Thar statue at Aoraki/Mt Cook silly
Wednesday 24 August 2005 – Christchurch
Thar statue at Aoraki/Mt Cook as silly as a rabbit statue in Twizel
National’s criticism of DOC for not promoting thar in Aoraki/Mt Cook National Park suggests that National is going soft on the need to control introduced pests such as thar in national parks, Forest and Bird says.
“Celebrating the introduction of thar with a statue inside the national park would be silly as having a monument to rabbits in the Mackenzie Basin, or commemorating the introduction of stoats and possums anywhere,” Forest and Bird regional field officer, Eugenie Sage said.
“It would convey the message that thar belong in the park when they are really a major threat to it.”
“New Zealand’s unique and special alpine plants are a distinctive feature of Aoraki/Mt Cook National Park. Thar are voracious browsers and thar browsing is a serious threat to alpine plants, including the showy giant mountain buttercup, (Ranunculus lyalli), known as the Mt Cook lily, and rare plants such as the yellow mountain buttercup (Ranunculus godleyanus),” she said.
“Botanists have described the introduction of thar to the central Southern Alps as “an unmitigated disaster” for the vegetation there. Thar can eat patches of snow tussock down to ground level, denude shrubs on steep bluffs, and by congregating in groups pulverise the soil and cause erosion.”
Ms Sage said Dr Nick Smith’s criticisms of DOC suggested that National did not appreciate the damage thar caused.
“Dr Smith’s comments also show a worrying ignorance of national park management plans and policies.”
Ms Sage said DOC’s rejection of the thar statue was consistent with the Thar Control Plan, the Aoraki/Mt Cook National Park management plan, and the recently approved General Policy for National Parks which all provide for eradication of thar in the national park.
“The Himalayan Thar Control Plan approved by former National Conservation Minister, Dennis Marshall in 1993 has a target density of “zero”for thar in the Aoraki/Mt Cook and the adjoining Leibig Range.

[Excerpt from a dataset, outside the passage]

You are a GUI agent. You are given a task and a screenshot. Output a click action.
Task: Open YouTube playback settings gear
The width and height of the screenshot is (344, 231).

“The thar population in the central Southern Alps has increased to an estimated 11,000 animals. Recreational hunters have been unable to control thar adequately. DOC has had to do aerial thar control work in the national park to protect its special alpine plants. High thar numbers on adjacent pastoral lease land mean thar continually re-invade the park.”
The Himalayan Thar Control Plan (1993) has a management goal of “control of thar population to lowest practicable level” with a target density of zero in Management Unit 4. This covers Mount Cook/Westland National Parks/Adjoining conservation land on the Leibig Range
Policy 4.1.5(b) of the Aoraki/Mt Cook National Park Management Plan approved in August 2004 is “To exterminate thar within, and actively control thar adjoining the Park.” The General Policy for National Parks recently approved by the New Zealand Conservation Authority in April 2005 provides:
“National park biosecurity and pest management should give priority to; …………… iii. eradicating, where practicable, and containing and reducing the range of established introduced plants and animals; and iv. controlling widespread introduced species where necessary to maintain the general welfare of national park indigenous species, habitats and ecosystems or to maintain scenic and landform values.”
New Zealand’s alpine plants evolved without any browsing mammals. Grazing pressures by thar and chamois have severe impacts on the vigour, abundance and distribution of tussock species and palatable plants such as mountain buttercups.